## Work instructions
Write out all of the records exactly once more and skip the images.

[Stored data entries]
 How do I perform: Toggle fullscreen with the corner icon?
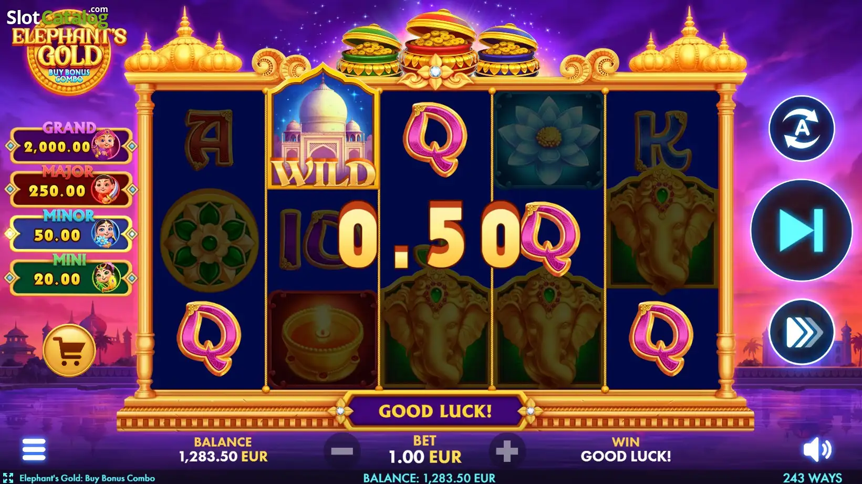pyautogui.click(x=8, y=478)
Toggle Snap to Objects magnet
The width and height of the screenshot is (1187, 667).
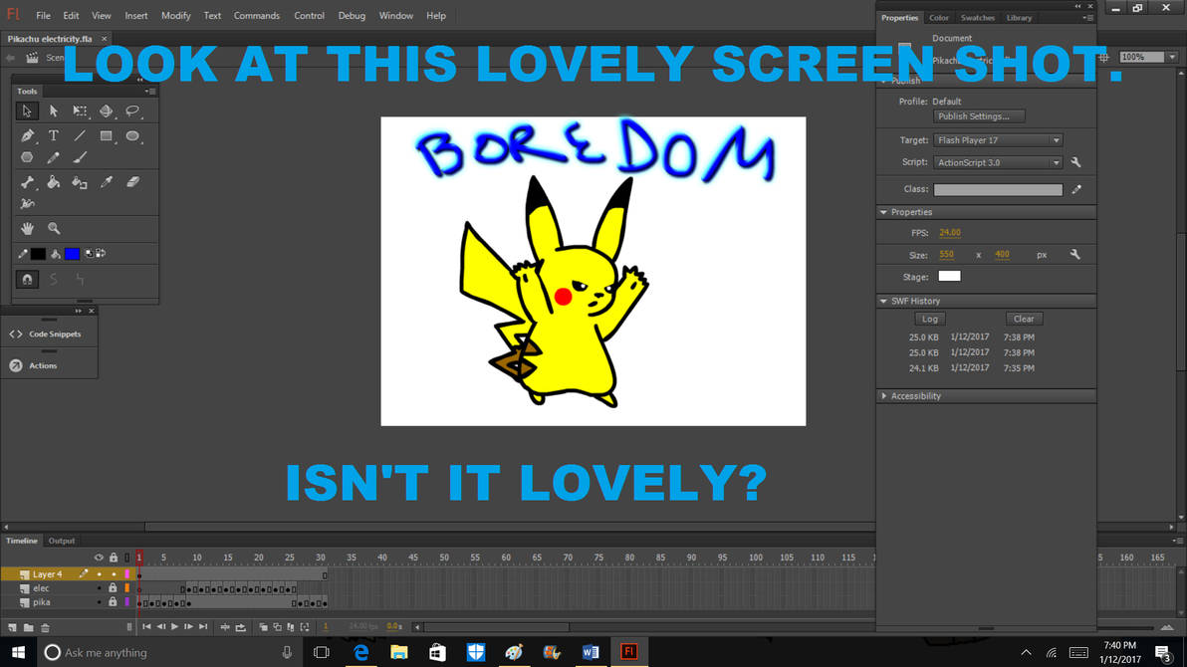point(27,279)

## Result
 How do I perform: Toggle fullscreen with the corner icon?
pyautogui.click(x=8, y=478)
Toggle Snap to Objects magnet
The width and height of the screenshot is (1187, 667).
point(27,279)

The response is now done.